Es war eine absolute Verstörung, die dem Märchenhaften in atemlosen musikalischen Wechselspiel betörender Cavatinen und Arien, ausgelassener Tutti, lautmalerischer Klarinetten und Flöten, der zärtlichen Harfe und gewandt schmeichelnder Bläser und schwirrender Streicher folgte. Die so nahen Träume, die uns über die Wirklichkeit hinwegtrösten können, blieben plötzlich doch nur eine Vision. Sowohl für die bösartig gurrenden, plärrenden, zischenden, geifernden Schwestern als auch für ihren einfältig eitlen und egoistischen Vater, der aus Himmelshöhe jäh ins Bodenlose versinken mußte, nachdem sein Traum von einer fürstlichen Traumhochzeit für eine seiner garstigen Töchter so drastisch geplatzt war und statt ihrer Aschenputtel, das hier Angelina heißt, vom gütig-gerechten Schicksal für all seine bisherige Pein mit der Liebe eines Prinzen entschädigt werden würde…

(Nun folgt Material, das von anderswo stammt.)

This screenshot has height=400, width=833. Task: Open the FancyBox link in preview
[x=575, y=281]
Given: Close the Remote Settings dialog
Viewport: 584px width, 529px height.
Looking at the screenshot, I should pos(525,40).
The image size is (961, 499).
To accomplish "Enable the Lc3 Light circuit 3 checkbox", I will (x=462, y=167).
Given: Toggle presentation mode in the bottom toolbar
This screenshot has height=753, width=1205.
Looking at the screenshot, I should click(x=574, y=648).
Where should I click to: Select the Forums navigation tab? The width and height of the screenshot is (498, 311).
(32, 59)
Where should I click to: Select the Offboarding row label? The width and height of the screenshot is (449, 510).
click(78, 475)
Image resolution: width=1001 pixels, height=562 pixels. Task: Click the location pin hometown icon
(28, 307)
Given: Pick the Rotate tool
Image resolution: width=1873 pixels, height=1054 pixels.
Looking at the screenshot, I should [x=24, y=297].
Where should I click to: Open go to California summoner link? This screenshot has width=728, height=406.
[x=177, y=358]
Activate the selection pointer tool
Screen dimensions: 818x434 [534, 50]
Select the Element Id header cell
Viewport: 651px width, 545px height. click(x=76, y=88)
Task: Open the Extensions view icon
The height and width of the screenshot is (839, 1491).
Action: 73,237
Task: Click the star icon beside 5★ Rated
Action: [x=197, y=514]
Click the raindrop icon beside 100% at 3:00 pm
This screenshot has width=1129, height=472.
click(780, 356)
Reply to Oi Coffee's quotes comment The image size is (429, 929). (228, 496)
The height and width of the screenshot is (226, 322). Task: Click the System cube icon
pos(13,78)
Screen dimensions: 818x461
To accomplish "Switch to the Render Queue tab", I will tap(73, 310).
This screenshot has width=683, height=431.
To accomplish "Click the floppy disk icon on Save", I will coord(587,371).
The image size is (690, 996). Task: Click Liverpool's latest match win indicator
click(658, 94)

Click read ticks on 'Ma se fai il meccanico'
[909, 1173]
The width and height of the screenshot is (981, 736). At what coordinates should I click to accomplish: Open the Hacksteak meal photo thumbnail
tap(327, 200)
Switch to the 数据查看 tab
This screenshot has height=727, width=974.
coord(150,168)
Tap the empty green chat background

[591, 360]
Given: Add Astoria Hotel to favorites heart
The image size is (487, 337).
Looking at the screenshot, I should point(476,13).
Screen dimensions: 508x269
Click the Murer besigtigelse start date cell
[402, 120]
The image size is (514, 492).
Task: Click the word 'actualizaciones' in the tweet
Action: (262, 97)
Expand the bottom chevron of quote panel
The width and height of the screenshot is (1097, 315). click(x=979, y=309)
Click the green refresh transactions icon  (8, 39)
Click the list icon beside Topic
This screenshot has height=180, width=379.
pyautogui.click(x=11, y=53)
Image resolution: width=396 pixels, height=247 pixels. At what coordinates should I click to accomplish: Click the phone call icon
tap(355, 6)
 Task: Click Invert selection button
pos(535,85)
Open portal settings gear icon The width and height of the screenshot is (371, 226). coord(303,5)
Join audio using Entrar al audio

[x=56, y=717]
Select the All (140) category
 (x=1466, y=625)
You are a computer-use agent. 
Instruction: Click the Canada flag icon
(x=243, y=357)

Das gab, wie in diesem Genre seinerzeit üblich und von Rossini mit fröhlichem Humor bis ins Feinste zisiliert, ausgetüftel, köstliche Szenen mit typischen Charakteren der Commedia del’Arte. War es die treffliche komödiantische Farce, in der Joâo Fernandes den verantwortlungslosen Tyrannen Don Magnifico entlarvte. Der “große Herr”, der dann ganz klein wurde, nachdem er als spöttisch eingesetzter Kellermeister aus dem Weinhimmel jäh in die bodenlose Tiefe der Wirklichkeit stürzte, gefoppt und genarrt von Dandini, der sich im vorgegebenen Rollentausch als Herr gar zu gern auch als solcher gerierte, eine Rolle, die Daniel Moon mit genießerischer Selbstherrlichkeit als Diener und Double des Fürsten umsetzte. Oder die ebenso grell geifernden punkigen Schwestern Clorinda und Tisbe (welch ein Gag ist allein dieser Name!), denen der modulationsreiche liebreizende Mezzo (und nicht nur zum Schluß zu artistischen Koloraturen auflief) von Hagar Sharvit als Angelina den Gegenpart lieferte. Und ihr Prinz, fein nach Fürstenart, zurückhaltend, konsequent nur die Eine begehrend, die er auf dem vermüllten Hinterhof einst inkognito begegnete und in deren Sanftmut und Güte er sich sofort verliebte. Dieser Prinz von Philipp Kapeller versetzte seine Liebesarien behutsam in bedeutende Höhen, während der sonore gütige Geist in seinem Boten Alidoro auferstand, den er zur Sondierung möglicher Bräute ebenfalls verkleidet, als zerrissenen Vagabunden wie auch als mysteriöse Vaterfigur, zu Angelina schickte, um sie mit Kutsche, Schuhen und Schmuck samt Brautkleid in eine Prinzessin zu verwandeln.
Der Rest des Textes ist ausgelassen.